[任务目标 1]: 把MongoDB复制集同步这篇文本里从“A向B请求ops(写操作),B就转向C,这样来完成A的请求。”起、一直到“on destination. 目标节点建索引,2.0版本包含在复制数据步骤里,2.2在复制数据后建索引。”止的那段原样打印出来。

[给定文本]:
MongoDB数据库复制集同步原理与例子

同步过程

选取从哪个节点同步后,拉取oplog
1.Applies the op执行这个op日志
2.Writes the op to its own oplog (also local.oplog.rs)将这个op日志写入到自己的oplog中
3.Requests the next op请求下一个op日志secondary节点同步到哪了
secondary节点同步到哪了

主节点根据从节点获取oplog的时间戳可以判断数据同步到哪了

How does primary know where secondary is synced to? Well, secondary is querying primary‘s oplog for more results. So, if secondary requests an op written at 3pm, primary knows seconday has replicated all ops written before 3pm.
So, it goes like:
1.Do a write on primary.
2.Write is written to the oplog on primary, with a field “ts” saying the write occurred at time t.
3.{getLastError:1,w:2} is called on primary. primary has done the write, so it is just waiting for one more server to get the write (w:2).
4.secondary queries the oplog on primary and gets the op
5.secondary applies the op from time t
6.secondary requests ops with {ts:{$gt:t}} from primary‘s oplog
7.primary updates that secondary has applied up to t because it is requesting ops > t.
8.getLastError notices that primary and secondary both have the write, so w:2 is satisfied and it returns.
同步原理
如果A从B同步数据,B从C同步,C怎么知道A同步到哪了?看oplog读取协议:
当A从B同步数据,B对A说,我从年度oplog同步数据,如果你有写操作,告诉我一下。
B回答,我不是主节点,等我转发一下;B就跟主节点C说,就当做我是A,我代表A从你这同步数据。这时B与主节点C有两个连接,一个是B自己的,一个是代表A的。
A向B请求ops(写操作),B就转向C,这样来完成A的请求。
A            B          C
<====>
<====> <---->
<====> 是”真正”的同步连接. <----> “ghost” connection,B代表A与C的连接。
初始化同步
新增成员或者重做同步的时候,会进行初始化同步。
如下7步:
1.Check the oplog. If it is not empty, this node does not initial sync, it just starts syncing normally. If the oplog is empty, then initial sync is necessary, continue to step #2:检查oplog,如果空的,需要进行初始化同步,否则进行普通的同步。
2.Get the latest oplog time from the source member: call this time start.取同步来源节点最新的oplog time,标记为start
3.Clone all of the data from the source member to the destination member.复制所有数据到目标节点
4.Build indexes on destination. 目标节点建索引,2.0版本包含在复制数据步骤里,2.2在复制数据后建索引。

[任务目标 2]: 将“GUI agent”改为“screen agent”,其余不动,重新给出下方数据行中从第一行起、直到含有“(x=317, y=62)”那一行为止的各行。

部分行
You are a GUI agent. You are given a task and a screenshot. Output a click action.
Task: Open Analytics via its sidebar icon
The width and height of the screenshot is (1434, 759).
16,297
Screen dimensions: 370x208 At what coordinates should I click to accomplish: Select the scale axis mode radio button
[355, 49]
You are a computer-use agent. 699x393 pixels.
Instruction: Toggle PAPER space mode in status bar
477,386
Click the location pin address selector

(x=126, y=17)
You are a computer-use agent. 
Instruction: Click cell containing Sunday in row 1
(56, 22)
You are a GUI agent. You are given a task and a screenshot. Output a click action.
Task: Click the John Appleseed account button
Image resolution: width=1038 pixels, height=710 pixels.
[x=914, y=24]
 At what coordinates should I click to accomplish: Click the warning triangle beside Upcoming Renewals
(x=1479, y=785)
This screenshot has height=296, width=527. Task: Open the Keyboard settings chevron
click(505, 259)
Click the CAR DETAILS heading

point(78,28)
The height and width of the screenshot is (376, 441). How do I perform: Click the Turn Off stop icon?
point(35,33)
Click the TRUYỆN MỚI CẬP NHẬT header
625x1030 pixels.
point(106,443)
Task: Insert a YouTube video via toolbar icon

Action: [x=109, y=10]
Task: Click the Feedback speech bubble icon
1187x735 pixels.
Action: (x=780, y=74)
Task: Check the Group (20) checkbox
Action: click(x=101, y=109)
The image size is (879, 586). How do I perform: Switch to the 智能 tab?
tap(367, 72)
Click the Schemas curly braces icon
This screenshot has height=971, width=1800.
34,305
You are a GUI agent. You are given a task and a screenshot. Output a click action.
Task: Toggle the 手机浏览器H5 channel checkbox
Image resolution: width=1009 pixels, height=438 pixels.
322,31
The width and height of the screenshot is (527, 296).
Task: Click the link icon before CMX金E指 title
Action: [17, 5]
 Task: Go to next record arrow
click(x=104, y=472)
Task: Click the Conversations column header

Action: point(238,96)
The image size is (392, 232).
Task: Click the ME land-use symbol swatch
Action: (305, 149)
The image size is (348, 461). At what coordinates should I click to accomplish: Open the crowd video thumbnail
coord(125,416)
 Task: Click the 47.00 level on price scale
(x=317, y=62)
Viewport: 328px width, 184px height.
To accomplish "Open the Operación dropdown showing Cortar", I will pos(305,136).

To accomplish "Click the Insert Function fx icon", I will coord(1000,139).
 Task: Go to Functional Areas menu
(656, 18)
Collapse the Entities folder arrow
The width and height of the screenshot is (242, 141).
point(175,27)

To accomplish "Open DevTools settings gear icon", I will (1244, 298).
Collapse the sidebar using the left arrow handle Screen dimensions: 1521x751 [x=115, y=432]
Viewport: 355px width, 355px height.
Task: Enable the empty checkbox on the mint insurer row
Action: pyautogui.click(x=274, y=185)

[参考答案 1]:
A向B请求ops(写操作),B就转向C,这样来完成A的请求。
A            B          C
<====>
<====> <---->
<====> 是”真正”的同步连接. <----> “ghost” connection,B代表A与C的连接。
初始化同步
新增成员或者重做同步的时候,会进行初始化同步。
如下7步:
1.Check the oplog. If it is not empty, this node does not initial sync, it just starts syncing normally. If the oplog is empty, then initial sync is necessary, continue to step #2:检查oplog,如果空的,需要进行初始化同步,否则进行普通的同步。
2.Get the latest oplog time from the source member: call this time start.取同步来源节点最新的oplog time,标记为start
3.Clone all of the data from the source member to the destination member.复制所有数据到目标节点
4.Build indexes on destination. 目标节点建索引,2.0版本包含在复制数据步骤里,2.2在复制数据后建索引。

[参考答案 2]:
You are a screen agent. You are given a task and a screenshot. Output a click action.
Task: Open Analytics via its sidebar icon
The width and height of the screenshot is (1434, 759).
16,297
Screen dimensions: 370x208 At what coordinates should I click to accomplish: Select the scale axis mode radio button
[355, 49]
You are a computer-use agent. 699x393 pixels.
Instruction: Toggle PAPER space mode in status bar
477,386
Click the location pin address selector

(x=126, y=17)
You are a computer-use agent. 
Instruction: Click cell containing Sunday in row 1
(56, 22)
You are a screen agent. You are given a task and a screenshot. Output a click action.
Task: Click the John Appleseed account button
Image resolution: width=1038 pixels, height=710 pixels.
[x=914, y=24]
 At what coordinates should I click to accomplish: Click the warning triangle beside Upcoming Renewals
(x=1479, y=785)
This screenshot has height=296, width=527. Task: Open the Keyboard settings chevron
click(505, 259)
Click the CAR DETAILS heading

point(78,28)
The height and width of the screenshot is (376, 441). How do I perform: Click the Turn Off stop icon?
point(35,33)
Click the TRUYỆN MỚI CẬP NHẬT header
625x1030 pixels.
point(106,443)
Task: Insert a YouTube video via toolbar icon

Action: [x=109, y=10]
Task: Click the Feedback speech bubble icon
1187x735 pixels.
Action: (x=780, y=74)
Task: Check the Group (20) checkbox
Action: click(x=101, y=109)
The image size is (879, 586). How do I perform: Switch to the 智能 tab?
tap(367, 72)
Click the Schemas curly braces icon
This screenshot has height=971, width=1800.
34,305
You are a screen agent. You are given a task and a screenshot. Output a click action.
Task: Toggle the 手机浏览器H5 channel checkbox
Image resolution: width=1009 pixels, height=438 pixels.
322,31
The width and height of the screenshot is (527, 296).
Task: Click the link icon before CMX金E指 title
Action: [17, 5]
 Task: Go to next record arrow
click(x=104, y=472)
Task: Click the Conversations column header

Action: point(238,96)
The image size is (392, 232).
Task: Click the ME land-use symbol swatch
Action: (305, 149)
The image size is (348, 461). At what coordinates should I click to accomplish: Open the crowd video thumbnail
coord(125,416)
 Task: Click the 47.00 level on price scale
(x=317, y=62)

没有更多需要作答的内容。